Appunti dal seminario: brevetti e proprietà industriale

invenzioni_leonardoun’invenzione di Leonardo da Vinci

La settimana scorsa, presso la facoltà di Ingegneria della Federico II di Napoli, si è tenuto un seminario su brevetti e proprietà industriale. La mia amica Marita ed io non potevamo perdercelo e così, in questo post, cercherò di trascrivervi un pò degli appunti presi, certa che questo argomento vi stia molto a cuore!

Ciononostante una premessa è fondamentale: per i modelli di design, cioè per quei progetti di cui si vuole tutelare i contenuti prettamente estetici, non esistono brevetti ma una procedura di registrazione dei disegni utili ad identificare l’autore come proprietario di un particolare titolo di proprietà industriale, chiamato proprio “Design industriale”.

Ma andiamo con ordine:

Quali idee si possono brevettare e quali sono i titoli di proprietà industriale?
– Brevetto per invenzione industriale (durata 20 anni)
– Brevetto per modello d’utilità industriale (durata 10 anni)
– Brevetto per varietà vegetale (durata 20/30 anni)

Quanto costa?
Beh dipende: dalla forza del progetto, dal mercato/nazione a cui è destinato e da quanto si è disposti ad investire. Per darvi solo un’idea possiamo dire che brevettare un modello di utilità può costare 300/400 euro per 5 anni (ovvero una tantum), mentre dal 6° anno in poi si pagano cifre annuali che partono da 60 euro circa.

Come muoversi?
Tutelare da soli la propria idea non è impossibile, tutti possono accedere ai brevetti pubblici pubblicati su internet (un esempio di sito è EPO – Espacenet) e farsi una idea su cosa è brevettabile e cosa no, la documentazione da preparare e gli step da seguire; tuttavia è consigliabile affidarsi a studi che fanno dei brevetti il proprio pane quotidiano, masticando il “brevettese” come i musicisti napoletani parlano la “parlesia“.
Fatevi una idea consultanto anche il decreto dedicato a questa materia, il CPI Codice della proprietà industriale

Quali sono i tempi?
Una volta depositata la domanda questa viene sottoposta ad un esame formale o ad un esame sostanziale. I tempi sono piuttosto brevi se comparati alla giustizia italiana.

 

Tornando a noi designers, purtroppo la questione su progetti e prodotti di design industriale è piuttosto confusa… poteva essere diversamente?

Pare che una strategia utile sia quella di pubblicare su internet o su giornali qualsiasi nuovo progetto, come anche quella di portarlo a fiere di settore, musei, ecc. Insomma renderlo pubblico anzichè conservarlo nel nostro computer.

Per tre anni, a partire dalla prima pubblicazione o fiera, il progetto è “in qualche modo” tutelato mentre entro i sei mesi è possibile procedere con la registrazione.

 

Spero di aver soddisfatto alcune delle vostre curiosità e che queste informazioni vi tornino utili in caso di dubbi o necessità, anche se io stessa non sono soddisfatta delle incertezze legate a questa tematica.
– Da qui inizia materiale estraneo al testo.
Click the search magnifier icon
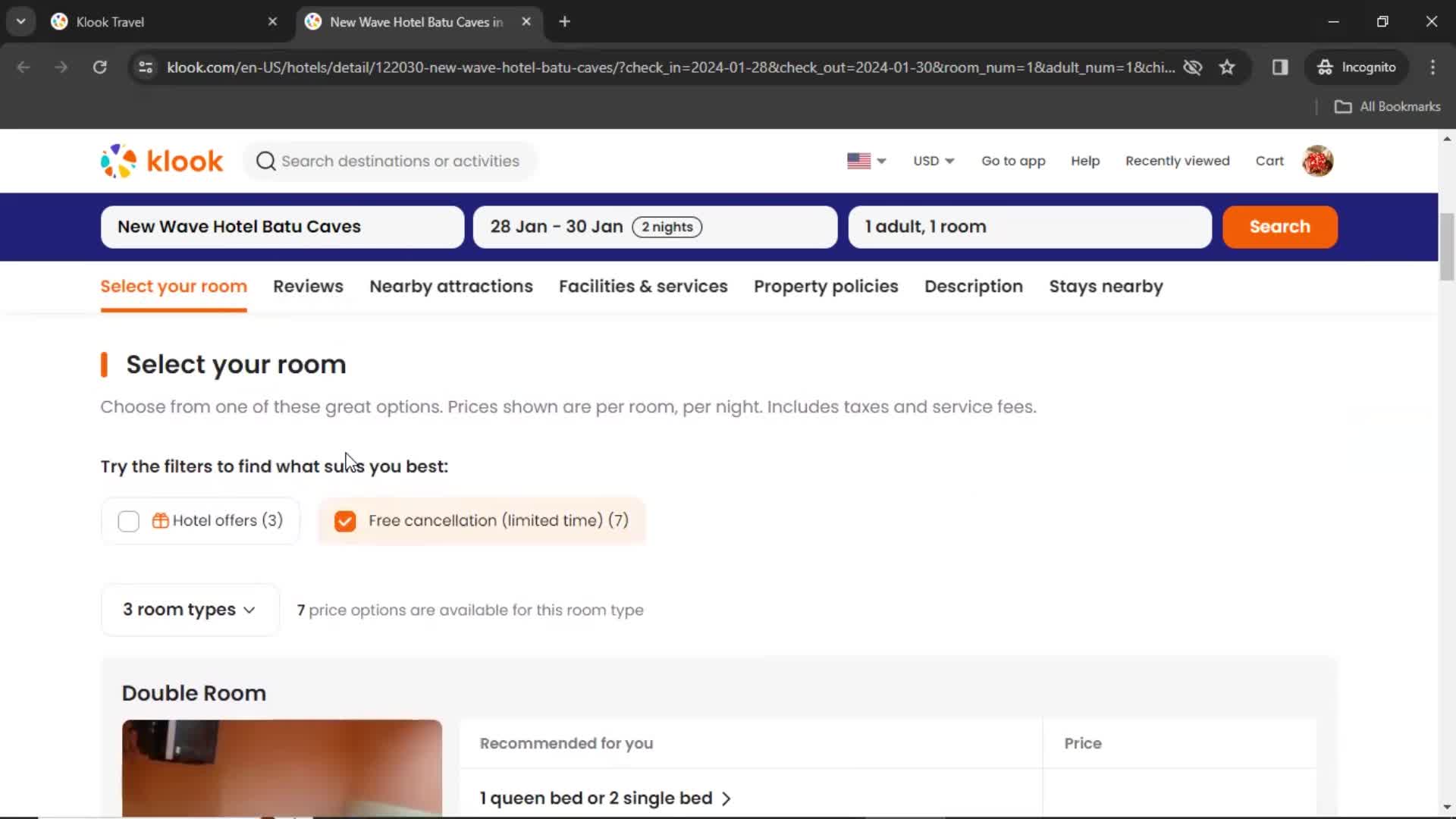 265,161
Vi lascio il link alla presentazione curata dal relatore del seminario, l’ing. Enrico Saviano.

2 comments

  • 15 ottobre 2013 at 11:34 // Rispondi

    Cara Adele:
    non hanno menzionato il registro europeo UAMI??
    Quando lavoravo al CETMA di Brindisi si registravano quasi tutti i prodotti (disegno industriale) all’UAMI : L’Ufficio per l’Armonizzazione nel Mercato Interno (UAMI) è l’organismo ufficiale dell’Unione europea per i marchi, i disegni e i modelli. In questa veste provvede alla registrazione dei marchi comunitari (MC) e dei disegni o modelli comunitari registrati (RCD), elementi essenziali di un mercato unico europeo. La registrazione consente di proteggere i marchi, i disegni e i modelli in tutta l’Unione europea, ossia 28 paesi e più di 500 milioni di abitanti. Inoltre, l’Ufficio opera in stretta collaborazione con gli uffici nazionali della proprietà intellettuale degli Stati membri dell’UE, con uffici internazionali e con la Commissione Europea, su tutta una serie di questioni che riguardano i titolari e gli utilizzatori dei diritti di proprietà intellettuale.
    http://oami.europa.eu/ows/rw/pages/OHIM/index.it.do

    • 15 ottobre 2013 at 18:27 //

      No, non ne ha parlato ed infatti anche io sono rimasta perplessa perchè proprio qualche anno fa avevo partecipato ad un convegno sull’UAMI e sulll’UIBM, organizzato da avvocati specialisti in diritti di Proprietà Industriale ed Intellettuale.
      Diciamo che in questo seminario l’argomento design è stato solo sfiorato, purtroppo.